1D DEGP Kernel Comparison#
Overview#
This tutorial compares the four covariance kernels available in JetGP on a simple 1D derivative-enhanced GP. The same training data and derivative information are used for every kernel so that differences come only from the kernel choice:
SE (Squared Exponential) – infinitely smooth
Matern – controlled smoothness via the
smoothness_parameterRQ (Rational Quadratic) – scale mixture of SE kernels
SineExp (Sine-Exponential / Periodic Exponential) – captures periodic structure
We train on \(f(x) = \sin(2\pi x)\) with first-order derivatives at five points and compare the resulting function and derivative predictions.
—
Step 1: Import packages and define training data#
import numpy as np
from jetgp.full_degp.degp import degp
import matplotlib.pyplot as plt
# Training data: f(x) = sin(2*pi*x)
X_train = np.linspace(0, 1, 5).reshape(-1, 1)
y_func = np.sin(2 * np.pi * X_train)
y_deriv = 2 * np.pi * np.cos(2 * np.pi * X_train)
y_train = [y_func, y_deriv]
# First-order derivative at all training points
der_indices = [[[[1, 1]]]]
derivative_locations = [[i for i in range(len(X_train))]]
# Dense test grid
X_test = np.linspace(0, 1, 200).reshape(-1, 1)
f_true = np.sin(2 * np.pi * X_test)
df_true = 2 * np.pi * np.cos(2 * np.pi * X_test)
print(f"Training points: {len(X_train)}, Test points: {len(X_test)}")
Training points: 5, Test points: 200
Explanation: Five equally spaced training points with function values and first derivatives of \(\sin(2\pi x)\).
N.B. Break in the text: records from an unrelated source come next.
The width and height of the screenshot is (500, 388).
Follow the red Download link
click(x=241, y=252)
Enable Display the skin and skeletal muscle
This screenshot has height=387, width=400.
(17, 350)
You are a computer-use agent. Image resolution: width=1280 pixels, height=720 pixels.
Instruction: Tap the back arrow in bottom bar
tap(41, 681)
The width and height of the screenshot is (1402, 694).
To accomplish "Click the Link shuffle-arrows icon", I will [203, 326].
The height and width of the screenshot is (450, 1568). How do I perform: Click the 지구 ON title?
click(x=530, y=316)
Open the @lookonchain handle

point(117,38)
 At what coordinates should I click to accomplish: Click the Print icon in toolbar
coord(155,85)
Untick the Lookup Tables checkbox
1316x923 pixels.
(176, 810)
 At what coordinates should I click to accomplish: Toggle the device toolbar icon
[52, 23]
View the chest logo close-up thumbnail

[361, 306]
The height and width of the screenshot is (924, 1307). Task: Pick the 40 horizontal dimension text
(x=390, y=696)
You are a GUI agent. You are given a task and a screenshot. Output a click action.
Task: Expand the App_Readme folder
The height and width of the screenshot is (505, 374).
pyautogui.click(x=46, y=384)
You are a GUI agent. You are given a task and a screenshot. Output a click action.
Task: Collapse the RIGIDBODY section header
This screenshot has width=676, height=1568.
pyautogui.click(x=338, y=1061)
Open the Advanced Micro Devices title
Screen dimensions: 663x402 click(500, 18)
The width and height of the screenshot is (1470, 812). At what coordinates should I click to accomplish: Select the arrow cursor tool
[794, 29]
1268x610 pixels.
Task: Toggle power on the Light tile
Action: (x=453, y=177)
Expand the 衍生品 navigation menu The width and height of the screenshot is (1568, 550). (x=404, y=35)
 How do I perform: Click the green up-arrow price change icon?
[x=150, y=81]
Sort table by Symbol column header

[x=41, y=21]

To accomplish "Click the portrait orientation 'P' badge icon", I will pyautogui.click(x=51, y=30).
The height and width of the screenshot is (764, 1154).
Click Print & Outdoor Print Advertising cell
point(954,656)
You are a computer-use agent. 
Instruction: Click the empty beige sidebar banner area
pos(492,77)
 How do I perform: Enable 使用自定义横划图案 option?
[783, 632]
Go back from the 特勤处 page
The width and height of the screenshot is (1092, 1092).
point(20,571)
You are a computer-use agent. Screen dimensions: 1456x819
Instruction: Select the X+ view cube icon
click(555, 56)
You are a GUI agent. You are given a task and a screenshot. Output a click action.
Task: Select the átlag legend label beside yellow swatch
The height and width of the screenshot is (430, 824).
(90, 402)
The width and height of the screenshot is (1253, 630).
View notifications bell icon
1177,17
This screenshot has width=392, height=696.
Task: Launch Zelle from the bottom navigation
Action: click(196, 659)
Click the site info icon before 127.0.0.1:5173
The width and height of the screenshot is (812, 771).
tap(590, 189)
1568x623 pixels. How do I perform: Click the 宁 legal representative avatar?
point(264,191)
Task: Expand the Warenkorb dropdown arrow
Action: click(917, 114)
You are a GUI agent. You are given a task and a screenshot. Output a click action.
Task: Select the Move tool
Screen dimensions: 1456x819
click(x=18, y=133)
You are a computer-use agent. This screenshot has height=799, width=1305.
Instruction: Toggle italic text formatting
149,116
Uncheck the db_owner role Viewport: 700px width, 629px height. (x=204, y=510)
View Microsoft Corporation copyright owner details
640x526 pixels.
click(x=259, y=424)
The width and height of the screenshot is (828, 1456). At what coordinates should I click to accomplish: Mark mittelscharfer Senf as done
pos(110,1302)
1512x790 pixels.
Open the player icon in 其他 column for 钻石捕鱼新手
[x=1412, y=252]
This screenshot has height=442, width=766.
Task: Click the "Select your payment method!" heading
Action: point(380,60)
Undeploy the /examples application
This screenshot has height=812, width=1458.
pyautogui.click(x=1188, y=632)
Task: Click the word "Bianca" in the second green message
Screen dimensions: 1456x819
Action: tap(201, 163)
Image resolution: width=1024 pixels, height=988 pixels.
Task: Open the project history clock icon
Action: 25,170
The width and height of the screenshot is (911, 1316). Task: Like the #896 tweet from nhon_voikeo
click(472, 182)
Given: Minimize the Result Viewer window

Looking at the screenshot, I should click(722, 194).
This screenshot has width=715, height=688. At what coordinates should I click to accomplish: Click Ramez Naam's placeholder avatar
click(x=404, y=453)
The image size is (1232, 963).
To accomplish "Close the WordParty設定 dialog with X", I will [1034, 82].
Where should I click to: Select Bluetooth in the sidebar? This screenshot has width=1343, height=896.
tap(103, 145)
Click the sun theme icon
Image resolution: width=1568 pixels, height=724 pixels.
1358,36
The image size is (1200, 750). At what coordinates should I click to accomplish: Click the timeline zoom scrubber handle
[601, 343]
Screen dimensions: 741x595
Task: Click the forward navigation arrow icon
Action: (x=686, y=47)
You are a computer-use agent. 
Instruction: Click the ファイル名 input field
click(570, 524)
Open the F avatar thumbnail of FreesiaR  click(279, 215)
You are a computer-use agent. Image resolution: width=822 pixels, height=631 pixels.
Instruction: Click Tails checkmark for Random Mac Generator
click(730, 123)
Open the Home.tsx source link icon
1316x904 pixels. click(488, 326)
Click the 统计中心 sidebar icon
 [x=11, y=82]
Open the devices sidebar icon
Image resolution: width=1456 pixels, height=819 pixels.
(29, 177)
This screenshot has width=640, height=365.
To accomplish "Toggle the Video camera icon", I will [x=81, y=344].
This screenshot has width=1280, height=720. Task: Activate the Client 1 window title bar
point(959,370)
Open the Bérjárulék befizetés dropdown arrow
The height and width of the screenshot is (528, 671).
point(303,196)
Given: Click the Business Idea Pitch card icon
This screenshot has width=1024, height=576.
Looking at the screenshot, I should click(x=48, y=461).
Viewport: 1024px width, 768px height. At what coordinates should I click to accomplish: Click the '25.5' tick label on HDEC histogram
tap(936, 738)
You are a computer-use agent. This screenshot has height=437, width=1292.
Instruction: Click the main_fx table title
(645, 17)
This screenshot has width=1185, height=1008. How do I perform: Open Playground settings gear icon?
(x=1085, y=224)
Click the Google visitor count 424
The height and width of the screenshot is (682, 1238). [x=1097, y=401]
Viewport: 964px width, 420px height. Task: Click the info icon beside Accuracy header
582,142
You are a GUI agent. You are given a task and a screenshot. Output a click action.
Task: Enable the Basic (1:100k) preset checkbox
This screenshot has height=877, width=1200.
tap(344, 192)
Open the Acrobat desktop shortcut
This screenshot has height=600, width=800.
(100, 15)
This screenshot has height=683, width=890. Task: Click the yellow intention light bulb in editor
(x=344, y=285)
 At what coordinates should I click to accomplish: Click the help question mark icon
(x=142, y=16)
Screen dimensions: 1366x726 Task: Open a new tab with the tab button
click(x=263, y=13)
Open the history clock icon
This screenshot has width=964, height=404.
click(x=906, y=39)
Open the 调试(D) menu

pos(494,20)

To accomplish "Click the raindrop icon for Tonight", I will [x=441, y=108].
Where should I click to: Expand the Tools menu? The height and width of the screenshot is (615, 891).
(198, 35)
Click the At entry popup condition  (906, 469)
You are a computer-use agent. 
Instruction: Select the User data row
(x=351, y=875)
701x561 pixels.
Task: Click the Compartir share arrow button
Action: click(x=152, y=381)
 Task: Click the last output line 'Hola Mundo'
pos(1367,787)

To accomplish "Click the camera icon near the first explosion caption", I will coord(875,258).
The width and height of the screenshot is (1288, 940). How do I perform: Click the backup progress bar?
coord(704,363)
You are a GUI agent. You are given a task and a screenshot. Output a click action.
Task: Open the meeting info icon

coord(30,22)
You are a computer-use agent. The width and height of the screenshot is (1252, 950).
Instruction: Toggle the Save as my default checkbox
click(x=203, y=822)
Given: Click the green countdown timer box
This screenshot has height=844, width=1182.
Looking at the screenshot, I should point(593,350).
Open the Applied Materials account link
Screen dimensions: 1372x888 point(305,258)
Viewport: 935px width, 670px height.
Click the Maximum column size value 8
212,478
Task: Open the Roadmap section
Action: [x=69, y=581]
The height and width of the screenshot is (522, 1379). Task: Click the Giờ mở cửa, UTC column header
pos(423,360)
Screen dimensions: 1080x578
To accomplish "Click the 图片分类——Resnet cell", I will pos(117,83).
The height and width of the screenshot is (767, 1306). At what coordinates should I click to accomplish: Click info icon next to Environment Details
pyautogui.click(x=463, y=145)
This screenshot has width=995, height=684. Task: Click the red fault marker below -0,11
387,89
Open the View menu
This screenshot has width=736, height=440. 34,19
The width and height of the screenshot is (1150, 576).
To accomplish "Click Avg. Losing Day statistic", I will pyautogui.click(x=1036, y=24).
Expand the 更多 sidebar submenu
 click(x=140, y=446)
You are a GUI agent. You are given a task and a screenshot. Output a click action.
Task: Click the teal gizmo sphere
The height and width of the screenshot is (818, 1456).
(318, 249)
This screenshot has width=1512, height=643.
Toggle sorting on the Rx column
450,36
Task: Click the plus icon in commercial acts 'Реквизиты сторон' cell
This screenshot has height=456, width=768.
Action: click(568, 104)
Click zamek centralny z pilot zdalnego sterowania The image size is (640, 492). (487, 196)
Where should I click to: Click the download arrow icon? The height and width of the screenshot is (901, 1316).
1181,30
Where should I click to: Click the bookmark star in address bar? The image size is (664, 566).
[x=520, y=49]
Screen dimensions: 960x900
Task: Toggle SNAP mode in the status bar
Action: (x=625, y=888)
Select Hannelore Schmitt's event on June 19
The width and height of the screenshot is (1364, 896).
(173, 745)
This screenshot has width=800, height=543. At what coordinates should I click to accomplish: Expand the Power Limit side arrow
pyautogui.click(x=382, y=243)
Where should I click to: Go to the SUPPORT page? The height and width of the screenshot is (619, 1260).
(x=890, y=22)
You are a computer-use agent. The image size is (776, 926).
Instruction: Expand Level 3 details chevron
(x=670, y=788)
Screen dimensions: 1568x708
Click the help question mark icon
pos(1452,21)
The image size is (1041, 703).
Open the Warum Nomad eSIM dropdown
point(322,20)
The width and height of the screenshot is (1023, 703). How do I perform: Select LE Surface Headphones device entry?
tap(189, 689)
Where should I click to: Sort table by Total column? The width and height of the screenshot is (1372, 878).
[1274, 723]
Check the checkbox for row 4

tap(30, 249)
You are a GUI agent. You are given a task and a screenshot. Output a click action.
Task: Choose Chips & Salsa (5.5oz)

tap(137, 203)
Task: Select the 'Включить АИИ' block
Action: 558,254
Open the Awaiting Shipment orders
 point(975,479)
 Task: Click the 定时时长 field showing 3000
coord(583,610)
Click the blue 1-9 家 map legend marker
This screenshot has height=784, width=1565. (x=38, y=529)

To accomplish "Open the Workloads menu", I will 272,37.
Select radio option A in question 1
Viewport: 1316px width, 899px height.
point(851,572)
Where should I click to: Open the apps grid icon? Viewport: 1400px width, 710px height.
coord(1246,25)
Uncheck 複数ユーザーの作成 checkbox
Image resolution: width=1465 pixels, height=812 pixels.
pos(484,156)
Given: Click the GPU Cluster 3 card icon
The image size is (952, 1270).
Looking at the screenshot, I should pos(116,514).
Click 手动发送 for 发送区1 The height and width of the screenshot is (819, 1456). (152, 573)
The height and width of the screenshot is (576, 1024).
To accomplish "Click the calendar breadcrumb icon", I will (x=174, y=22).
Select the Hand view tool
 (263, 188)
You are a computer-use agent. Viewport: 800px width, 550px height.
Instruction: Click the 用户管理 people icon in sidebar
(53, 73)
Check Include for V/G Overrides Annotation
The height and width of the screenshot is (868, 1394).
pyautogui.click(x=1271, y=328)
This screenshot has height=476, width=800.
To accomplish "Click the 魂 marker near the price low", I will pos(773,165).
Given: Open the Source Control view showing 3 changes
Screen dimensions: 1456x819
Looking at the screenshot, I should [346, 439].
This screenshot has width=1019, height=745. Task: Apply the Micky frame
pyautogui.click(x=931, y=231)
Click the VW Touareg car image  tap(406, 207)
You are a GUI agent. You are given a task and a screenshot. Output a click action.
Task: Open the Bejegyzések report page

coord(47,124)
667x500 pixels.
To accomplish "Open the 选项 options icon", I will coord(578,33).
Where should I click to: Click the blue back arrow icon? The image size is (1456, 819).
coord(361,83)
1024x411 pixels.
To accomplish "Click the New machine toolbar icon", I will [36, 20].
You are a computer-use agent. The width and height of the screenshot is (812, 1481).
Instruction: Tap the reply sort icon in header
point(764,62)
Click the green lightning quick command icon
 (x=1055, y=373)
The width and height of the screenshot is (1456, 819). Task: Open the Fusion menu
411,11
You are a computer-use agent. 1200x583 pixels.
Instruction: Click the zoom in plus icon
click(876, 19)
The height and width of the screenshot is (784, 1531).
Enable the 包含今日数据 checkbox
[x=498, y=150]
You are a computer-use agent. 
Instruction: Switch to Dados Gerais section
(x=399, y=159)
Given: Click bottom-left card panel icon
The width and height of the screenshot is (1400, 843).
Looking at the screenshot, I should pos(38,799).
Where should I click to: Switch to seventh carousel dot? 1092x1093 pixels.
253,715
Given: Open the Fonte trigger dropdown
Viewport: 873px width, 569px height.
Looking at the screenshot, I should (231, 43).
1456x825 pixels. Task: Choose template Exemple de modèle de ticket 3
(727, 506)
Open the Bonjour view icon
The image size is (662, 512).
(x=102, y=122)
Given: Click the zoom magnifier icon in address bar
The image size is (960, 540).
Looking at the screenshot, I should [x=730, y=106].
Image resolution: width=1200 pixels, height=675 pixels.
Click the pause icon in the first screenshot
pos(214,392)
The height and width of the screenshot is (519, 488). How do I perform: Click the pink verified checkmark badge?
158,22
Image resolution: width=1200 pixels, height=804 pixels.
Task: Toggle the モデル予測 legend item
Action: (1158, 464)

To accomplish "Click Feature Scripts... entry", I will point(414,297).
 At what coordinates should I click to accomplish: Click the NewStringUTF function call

We will fit every kernel to this same dataset.
—
Step 2: Squared Exponential (SE) kernel#
The SE kernel assumes the underlying function is infinitely differentiable. It is the most common GP kernel and produces very smooth predictions.
model_se = degp(X_train, y_train, n_order=1, n_bases=1,
der_indices=der_indices,
derivative_locations=derivative_locations,
normalize=True,
kernel="SE", kernel_type="anisotropic")
params_se = model_se.optimize_hyperparameters(
optimizer='pso', pop_size=100, n_generations=15,
local_opt_every=15, debug=False)
pred_se = model_se.predict(X_test, params_se, calc_cov=False, return_deriv=True)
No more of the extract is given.